Таким жарким, что, кажется, начали тлеть ресницы. Ард знал, что словами ситуации никак не поможешь. Волк не станет слушать ничего из того, что юноша тому скажет.
Все, что знал зверь — того, кто о нем заботился, кто помнил его с самого первого вздоха, первой раны, первого прыжка и первой охоты, не стало. Его забрали. Отняли у него.
Ардан хорошо знал это чувство.
Потому что такой шрам нельзя вылечить.
Только спрятать.
Даже если от самого себя…
—
Волк застал. Теперь все зависело от его решения. Если в нем еще осталась память предков, если слова, сказанные старыми охотники, еще живы в нем, то он примет дар. И тогда Ардан будет жить, а если нет, то…
Юноша почувствовал, как шершавый, горячий язык прошелся по его ладони. На мгновение Арду показалось, будто его руку опустили в кипящее масло.

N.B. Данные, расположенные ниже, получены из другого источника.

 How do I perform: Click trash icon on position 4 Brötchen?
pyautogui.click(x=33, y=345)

Но уже меньше, чем через удар сердца, вспышка боли исчезла. А на смену ей пришла память.
Чужая память.
Когда охотники обменивались кровью, они делились самым сокровенным. Воспоминаниями о прошлом. О тропах и угодьях. Об уроках наставников. О боли и радости. О том, что видели, о чем мечтали, к чему стремились.
Так смешивались стаями.
Так, однажды, Гектор Эгобар обменялся кровью с орком из банды Шанти’Ра став кровными братьями.

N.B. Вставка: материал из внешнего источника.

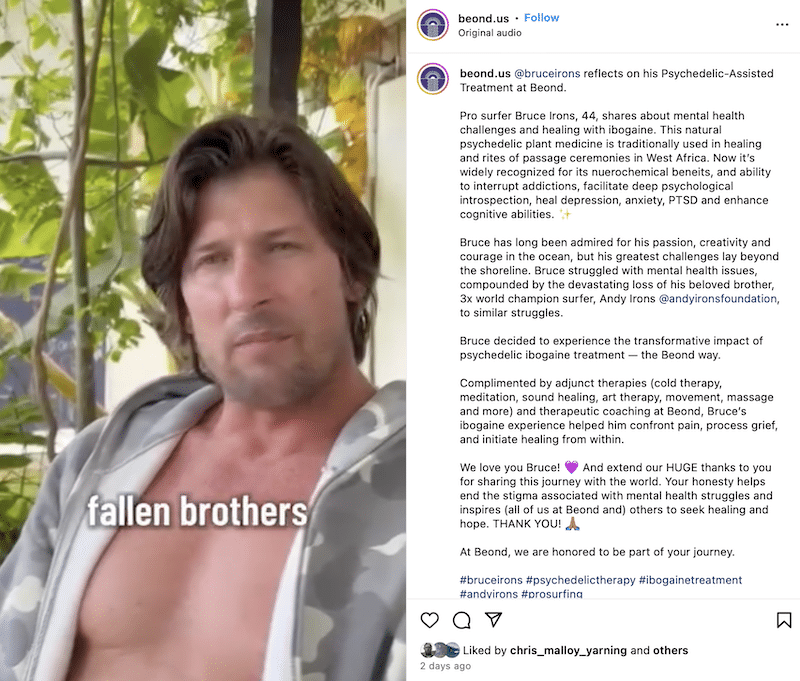The width and height of the screenshot is (800, 681).
Task: Open the @andyironsfoundation mention
Action: pyautogui.click(x=718, y=298)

Ардан, разумеется, с волком не побратался. Они лишь обменялись прошлым.
И в этом прошлом юноша увидел лицо Паарлакса. Как он аккуратно, из пипетки, кормил маленького волчонка. Как носил его на руках, завернутым в огнеупорное одело. И как обжигался каждый раз, когда шерсть касалась тела. Но ни разу не ругался, не злился и не обижался. Лишь улыбался и, сквозь боль, с покрытой ожогами и волдырями кожей, гладил одинокого волчонка, чьи родители погибли из-за неисправности камеры.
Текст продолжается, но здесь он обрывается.